The three lines of defence model explained
- 26 February 2020
The three lines of defence (or 3LOD) model is an accepted regulated framework designed to facilitate an effective risk management system. Traditionally, this model is used because it provides a standardised and comprehensive risk management process that clarifies roles, reduces cost and reduces effort.
While there are many variations of what the model looks like in practice, here's what the roles of each line generally look like.
Line 1: Risk owners
The first line of defence (1LOD) is provided by front line staff and operational management. The systems, internal controls, control environment and culture developed and implemented by these business units is crucial in anticipating and managing operational and non-financial risks.
Line 2: Risk oversight
The second line of defence (2LOD) is provided by the risk management and compliance functions. These functions provide the oversight and the tools, systems and advice necessary to support the first line in identifying, managing and monitoring risks.
Line 3: Risk assurance
The third line of defence (3LOD) is provided by the internal audit function. This function provides a level of independent assurance that the risk management and internal control framework is working as designed.

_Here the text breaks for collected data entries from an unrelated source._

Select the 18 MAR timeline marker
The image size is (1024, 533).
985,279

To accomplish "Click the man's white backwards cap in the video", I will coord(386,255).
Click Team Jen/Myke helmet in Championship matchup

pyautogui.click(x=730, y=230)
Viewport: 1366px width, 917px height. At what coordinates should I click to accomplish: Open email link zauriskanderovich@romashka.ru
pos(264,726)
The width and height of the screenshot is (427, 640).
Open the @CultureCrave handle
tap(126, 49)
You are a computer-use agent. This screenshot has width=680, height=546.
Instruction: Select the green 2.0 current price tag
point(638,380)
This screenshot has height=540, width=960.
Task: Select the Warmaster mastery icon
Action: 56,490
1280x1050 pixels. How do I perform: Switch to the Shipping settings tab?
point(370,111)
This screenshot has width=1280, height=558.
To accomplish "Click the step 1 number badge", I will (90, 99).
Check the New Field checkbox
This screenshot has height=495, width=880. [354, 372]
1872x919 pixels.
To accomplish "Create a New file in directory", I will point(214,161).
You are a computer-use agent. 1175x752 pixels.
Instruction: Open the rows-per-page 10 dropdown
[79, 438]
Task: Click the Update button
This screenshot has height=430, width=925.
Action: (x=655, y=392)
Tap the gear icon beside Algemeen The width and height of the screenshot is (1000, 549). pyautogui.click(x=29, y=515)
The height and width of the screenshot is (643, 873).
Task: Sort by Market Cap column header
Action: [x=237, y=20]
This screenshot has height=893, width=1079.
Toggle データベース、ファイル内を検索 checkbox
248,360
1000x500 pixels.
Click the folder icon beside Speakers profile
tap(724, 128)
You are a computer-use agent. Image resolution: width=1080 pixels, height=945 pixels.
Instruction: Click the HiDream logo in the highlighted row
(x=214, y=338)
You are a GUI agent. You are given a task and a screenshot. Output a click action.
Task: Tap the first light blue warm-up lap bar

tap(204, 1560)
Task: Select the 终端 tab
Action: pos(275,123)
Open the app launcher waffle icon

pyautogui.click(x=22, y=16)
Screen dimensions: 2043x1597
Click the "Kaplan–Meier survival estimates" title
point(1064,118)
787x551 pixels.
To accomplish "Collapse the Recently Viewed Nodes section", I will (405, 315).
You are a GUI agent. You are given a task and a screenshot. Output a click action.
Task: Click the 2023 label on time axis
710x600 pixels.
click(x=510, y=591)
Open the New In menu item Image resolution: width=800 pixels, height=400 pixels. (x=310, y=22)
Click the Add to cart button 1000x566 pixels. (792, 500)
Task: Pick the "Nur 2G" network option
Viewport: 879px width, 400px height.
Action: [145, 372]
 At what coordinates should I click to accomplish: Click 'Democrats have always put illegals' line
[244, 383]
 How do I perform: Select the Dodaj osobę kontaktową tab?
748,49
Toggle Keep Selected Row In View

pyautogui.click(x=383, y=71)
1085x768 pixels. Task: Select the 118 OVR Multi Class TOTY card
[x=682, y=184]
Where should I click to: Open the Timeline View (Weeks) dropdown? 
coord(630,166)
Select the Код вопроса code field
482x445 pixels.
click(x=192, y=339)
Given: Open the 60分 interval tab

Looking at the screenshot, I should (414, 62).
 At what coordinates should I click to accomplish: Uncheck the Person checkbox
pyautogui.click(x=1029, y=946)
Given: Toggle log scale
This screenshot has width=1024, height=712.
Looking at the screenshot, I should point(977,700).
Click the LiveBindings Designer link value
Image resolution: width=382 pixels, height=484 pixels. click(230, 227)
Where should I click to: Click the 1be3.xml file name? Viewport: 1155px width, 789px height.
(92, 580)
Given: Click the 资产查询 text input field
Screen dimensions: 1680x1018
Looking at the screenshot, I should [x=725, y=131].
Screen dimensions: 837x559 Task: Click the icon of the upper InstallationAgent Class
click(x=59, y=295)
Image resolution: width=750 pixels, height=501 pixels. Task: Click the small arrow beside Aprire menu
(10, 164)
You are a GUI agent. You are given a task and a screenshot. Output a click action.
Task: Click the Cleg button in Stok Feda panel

How do financial firms actually implement the three lines of defence model?
The above is, in theory, is how the three lines of defence model generally works, but how are financial firms using it in reality? Do they stick to the traditional model or are they changing it to better meet their needs?
To find out, we're carrying out a practice benchmark study, surveying financial firms to understand how the three lines of defence actually works at their organisation. The study will also look at how firms are altering the model's structure to meet their own requirements and the three lines of defence might evolve in the future.